■ **YOUR TASK**: The records below must be transcribed exactly, with each picture left out.
#### ENTRIES SHOWN ####
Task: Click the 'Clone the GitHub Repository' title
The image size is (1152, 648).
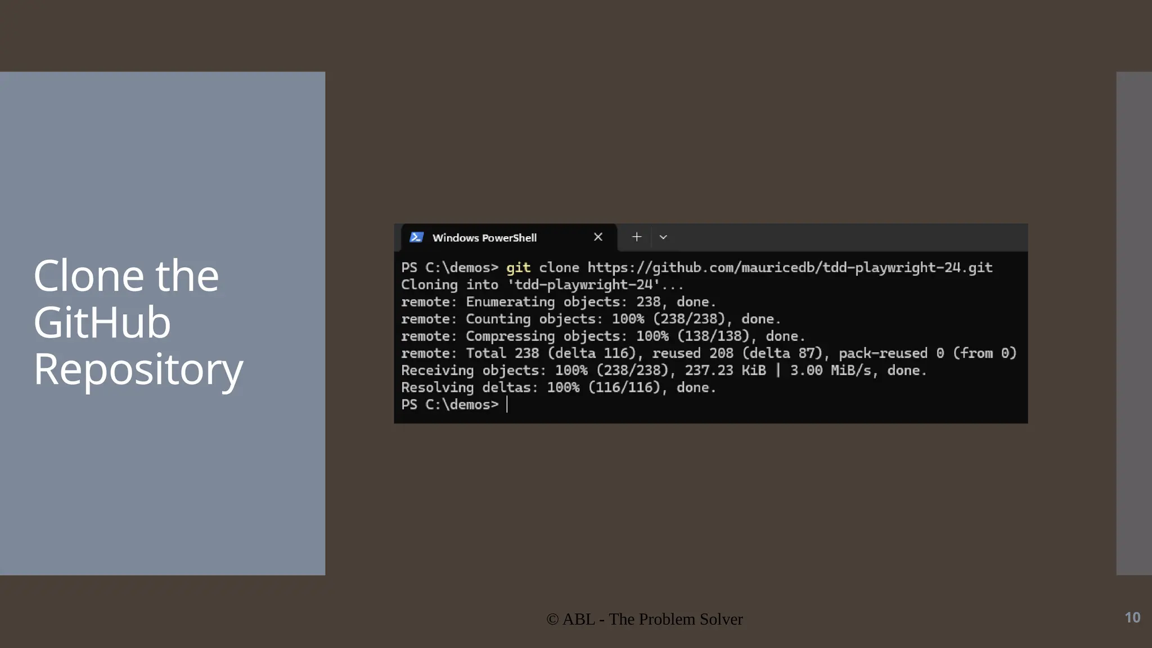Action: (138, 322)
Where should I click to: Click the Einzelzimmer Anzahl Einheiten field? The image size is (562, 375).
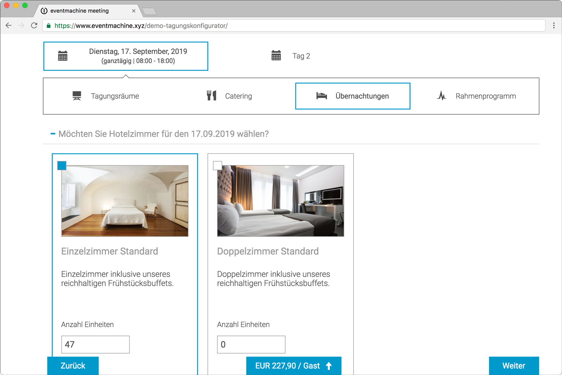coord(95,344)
####
■ **RESULT**:
Task: Click the 'Clone the GitHub Repository' title
The image size is (1152, 648).
Action: (138, 322)
Where should I click to: Click the Einzelzimmer Anzahl Einheiten field? The image size is (562, 375).
coord(95,344)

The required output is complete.